PROBLEM DESCRIPTION
Report how many lines in the rows below contain the string "size", matching case exactly. Give only the number.

RECORDS FOR THE EXERCISE
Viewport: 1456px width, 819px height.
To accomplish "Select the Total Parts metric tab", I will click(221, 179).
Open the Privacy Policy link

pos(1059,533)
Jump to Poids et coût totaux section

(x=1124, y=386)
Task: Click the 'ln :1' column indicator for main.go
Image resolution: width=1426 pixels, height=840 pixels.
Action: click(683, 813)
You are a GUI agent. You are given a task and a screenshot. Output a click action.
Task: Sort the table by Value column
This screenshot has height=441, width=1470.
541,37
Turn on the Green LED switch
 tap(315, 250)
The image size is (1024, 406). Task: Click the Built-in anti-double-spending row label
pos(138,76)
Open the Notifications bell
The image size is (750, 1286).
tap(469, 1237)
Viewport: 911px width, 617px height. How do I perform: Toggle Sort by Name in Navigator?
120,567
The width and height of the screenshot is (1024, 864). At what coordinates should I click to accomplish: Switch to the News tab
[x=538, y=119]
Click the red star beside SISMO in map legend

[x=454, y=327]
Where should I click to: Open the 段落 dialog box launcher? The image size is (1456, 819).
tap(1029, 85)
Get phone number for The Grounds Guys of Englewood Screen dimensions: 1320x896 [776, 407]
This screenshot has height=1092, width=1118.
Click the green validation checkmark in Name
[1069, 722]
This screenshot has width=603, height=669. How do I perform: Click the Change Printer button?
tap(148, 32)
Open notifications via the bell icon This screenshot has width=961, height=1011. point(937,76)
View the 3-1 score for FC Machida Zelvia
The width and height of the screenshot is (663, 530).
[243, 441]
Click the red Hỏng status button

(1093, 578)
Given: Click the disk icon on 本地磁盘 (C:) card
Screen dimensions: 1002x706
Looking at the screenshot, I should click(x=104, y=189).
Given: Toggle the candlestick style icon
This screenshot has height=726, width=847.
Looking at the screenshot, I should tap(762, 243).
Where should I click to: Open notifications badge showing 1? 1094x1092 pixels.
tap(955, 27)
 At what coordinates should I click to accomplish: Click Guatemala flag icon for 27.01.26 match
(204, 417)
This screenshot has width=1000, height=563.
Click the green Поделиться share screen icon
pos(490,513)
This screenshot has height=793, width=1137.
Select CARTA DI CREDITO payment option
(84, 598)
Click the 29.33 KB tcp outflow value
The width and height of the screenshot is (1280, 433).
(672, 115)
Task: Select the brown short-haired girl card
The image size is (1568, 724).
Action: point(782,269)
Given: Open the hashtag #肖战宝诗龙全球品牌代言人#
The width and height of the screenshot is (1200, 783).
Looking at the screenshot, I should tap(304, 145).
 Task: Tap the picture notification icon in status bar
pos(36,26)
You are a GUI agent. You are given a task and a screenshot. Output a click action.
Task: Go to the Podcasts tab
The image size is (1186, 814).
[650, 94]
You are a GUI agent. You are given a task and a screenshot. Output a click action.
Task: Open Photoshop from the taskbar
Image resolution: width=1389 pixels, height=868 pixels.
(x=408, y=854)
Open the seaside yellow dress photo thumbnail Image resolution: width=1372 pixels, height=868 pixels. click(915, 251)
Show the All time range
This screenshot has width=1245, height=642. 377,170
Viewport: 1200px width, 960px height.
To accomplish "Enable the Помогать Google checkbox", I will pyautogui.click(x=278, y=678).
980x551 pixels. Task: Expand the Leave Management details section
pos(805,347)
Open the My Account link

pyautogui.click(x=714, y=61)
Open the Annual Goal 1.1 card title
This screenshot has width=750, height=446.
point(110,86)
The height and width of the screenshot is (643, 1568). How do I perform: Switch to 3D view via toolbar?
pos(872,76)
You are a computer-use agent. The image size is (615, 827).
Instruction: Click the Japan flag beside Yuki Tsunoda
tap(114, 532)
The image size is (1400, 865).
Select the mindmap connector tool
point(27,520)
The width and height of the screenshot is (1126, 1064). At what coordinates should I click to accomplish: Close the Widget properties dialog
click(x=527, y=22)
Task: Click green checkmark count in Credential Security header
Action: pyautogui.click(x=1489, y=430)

TASK OUTPUT
7